From Glendale to Liberty Island, "the best way to learn about this country." A brief allusion to La Sortie de l'Usine Lumière à Lyon kicks things off, black smoke invading a streaked screen announces the fire at the aircraft factory, the would-be hero is a small figure collapsing in the roaring blaze. His best friend (Robert Cummings) is accused, he flees the police and the fire extinguisher in the truck rattles by the side of his head like some horrible thought bubble. (Gasoline replacing water is typical of this landscape's deceptive surfaces, a stove later on conceals a communication device.) "You're being followed," the model on the billboard (Priscilla Lane) materializes in the flesh as the fugitive's unwilling companion, it takes a stroll through spectral Soda City to build trust. "The firm" turns out to be a luxurious lair of fifth columnists, the leader (Otto Kruger) voices totalitarianism's appeal to the elite: "They get things done." Between The 39 Steps and North by Northwest, Alfred Hitchcock expands the eternal chase for the war effort.

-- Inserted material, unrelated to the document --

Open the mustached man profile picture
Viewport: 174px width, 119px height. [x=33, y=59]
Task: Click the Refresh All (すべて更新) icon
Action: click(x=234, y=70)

Fascism fascinates the upper-crust, democracy meanwhile is upheld by the Human Skeleton in the darkened caboose of a circus caravan, the Bearded Lady has the casting vote. (The citation from Browning's Freaks follows the blind man from Whale's Bride of Frankenstein.) A nation of cinematic images, "it's so unreal," thus the protagonist's foiled horseback escape is a curtailed Western and the celluloid pistol at Radio City Music Hall seems to actually shoot the audience. "I have my own ideas about my duties as a citizen. They sometimes involve disregarding the law." Up on Lady Liberty's torch with the terrorist (Norman Lloyd) for the climax, toujours the need to go out on a limb. With Alan Baxter, Alma Kruger, Clem Bevans, Vaughan Glaser, Dorothy Peterson, Murray Alper, Ian Wolfe, Pedro de Cordoba, Anita Sharp-Bolster, and Billy Curtis. In black and white.